Stephen Burt introduces his superb essay collection with a wonderfully deflationary gambit. The pieces gathered in Close Calls with Nonsense, he suggests, resemble the sort of instructions that accompany a furniture purchase from IKEA. “The aesthetic criticism of poetry has something in common with those instructions,” he writes, “at all times but especially in our time, when so much poetry comes in flat packs and in pieces, relying on us to put it together ourselves.” Now, it’s hard to figure out the bigger challenge: confronting the thorniest of the Language poets or constructing an IKEA medicine cabinet. But in this age, when the most vital and adventurous verse does require some home assembly, Burt is an essential guide.

He is also a man with a mission. Which is to say that Close Calls with Nonsense is a miscellany, but also an attempt to define (loosely, lucidly) a generation of poets. Many of these poets began publishing in the 1990s, and many share a preference for persona over plot, a freewheeling approach to grammar and diction, and a gnawing suspicion that language itself is a form of entrapment. Burt is properly skeptical about the Procrustean task of roping these strays into a herd. Instead he describes them as “poets who share tactics, interests, and a generation, but who often have not met, and who would not fit comfortably (let alone consciously) into any school.” Point taken. Still, Burt really is mapping a new constellation of talents—maybe a data cloud is more like it—and it’s exhilarating to see the big picture slowly coming into focus.

He is equally adept when it comes to the nuts and bolts of a particular poetic personality. Take the extraordinary Rae Armantrout, who is older than many of Burt’s subjects and might be called, at least for some of them, a tutelary spirit. Her stubby, self-doubting, anti-lyrical lines evoke William Carlos Williams. Burt nails this connection in a concise paragraph, even as he notes the linguistic scruples that distinguish Armantrout from her predecessor: “Like Williams, Armantrout appreciates small, ignored, manufactured things, and feels relatively little attraction to nonhuman nature. Unlike Williams, she’s anxious about ‘use.’ ‘When names perform a function,’ a ‘stubborn old woman’ explains in a poem called ‘A Story,’ ‘that’s fiction.’ Armantrout’s wary, oppositional termperament, her resistance to fictions and functions, was hers from the start: all she had to do was find her own forms for it.”
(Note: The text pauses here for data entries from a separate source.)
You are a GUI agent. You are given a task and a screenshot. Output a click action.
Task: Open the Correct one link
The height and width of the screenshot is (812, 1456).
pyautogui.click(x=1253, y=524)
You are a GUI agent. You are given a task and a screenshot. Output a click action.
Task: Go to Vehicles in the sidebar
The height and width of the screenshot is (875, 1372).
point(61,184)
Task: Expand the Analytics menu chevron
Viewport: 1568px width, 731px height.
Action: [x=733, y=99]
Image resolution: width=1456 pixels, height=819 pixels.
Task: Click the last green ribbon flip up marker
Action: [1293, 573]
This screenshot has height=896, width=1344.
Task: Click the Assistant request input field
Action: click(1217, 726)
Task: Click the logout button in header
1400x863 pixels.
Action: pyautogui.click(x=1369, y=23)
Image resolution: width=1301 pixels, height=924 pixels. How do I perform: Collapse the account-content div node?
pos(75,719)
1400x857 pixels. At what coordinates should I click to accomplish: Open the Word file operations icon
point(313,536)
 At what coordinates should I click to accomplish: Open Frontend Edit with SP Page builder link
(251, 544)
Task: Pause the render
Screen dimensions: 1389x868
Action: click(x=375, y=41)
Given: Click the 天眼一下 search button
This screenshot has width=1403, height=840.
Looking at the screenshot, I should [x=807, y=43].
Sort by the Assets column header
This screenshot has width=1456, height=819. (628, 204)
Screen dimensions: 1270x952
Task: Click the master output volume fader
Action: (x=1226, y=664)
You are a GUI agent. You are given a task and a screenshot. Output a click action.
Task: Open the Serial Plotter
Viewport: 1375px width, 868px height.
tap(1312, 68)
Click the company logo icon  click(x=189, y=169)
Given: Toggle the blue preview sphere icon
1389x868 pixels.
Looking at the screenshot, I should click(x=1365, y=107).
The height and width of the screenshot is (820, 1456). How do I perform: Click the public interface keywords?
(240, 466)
Burt is especially good when it come to the inextricable tangle of strengths and limitations that mark any gifted poet. Of Mary Leader, he writes: “Although Leader offers plenty of verbal beauty, she is not always verbally reliable—her poems can sound amateurish in both the good and the bad senses of that word.” Thom Gunn strikes him as too self-conscious an operator of his own syntactical machinery, too reluctant to paint (as the saying goes) what he sees. Yet here too there are hidden strengths. If Gunn’s “commitment to knowing what he is doing—and his skittishness about seeing—debars him from the visionary, fantastic power of, say, Hart Crane, [he] offers instead the modest virtues of clarity and reliability, and the ability to bring into language the senses that most language, most poets, ignore.”

Clarity and reliability are not actually modest virtues. Among critics, in fact, they are often in short supply. Burt has both, along with lightly-worn erudition and a low-key sense of humor, without which the critical enterprise is a bust. (He has written an earlier book on Randall Jarrell, but has wisely declined to imitate his hero’s fizzling enthusiasms and lethal one-liners.) Allan Peterson, he tells us, “aspires to make the world as attractive to us as it is to well-treated, smart dogs.” That’s not a formulation we would have heard from, say, Helen Vendler (not to mention Matthew Arnold). Yet in Burt’s analysis, it’s exactly right. And for those readers reluctant to see themselves as four-legged friends, he’s got a gentle rejoinder: “If you think this aspiration trivial, you haven’t spent time with well-treated dogs.”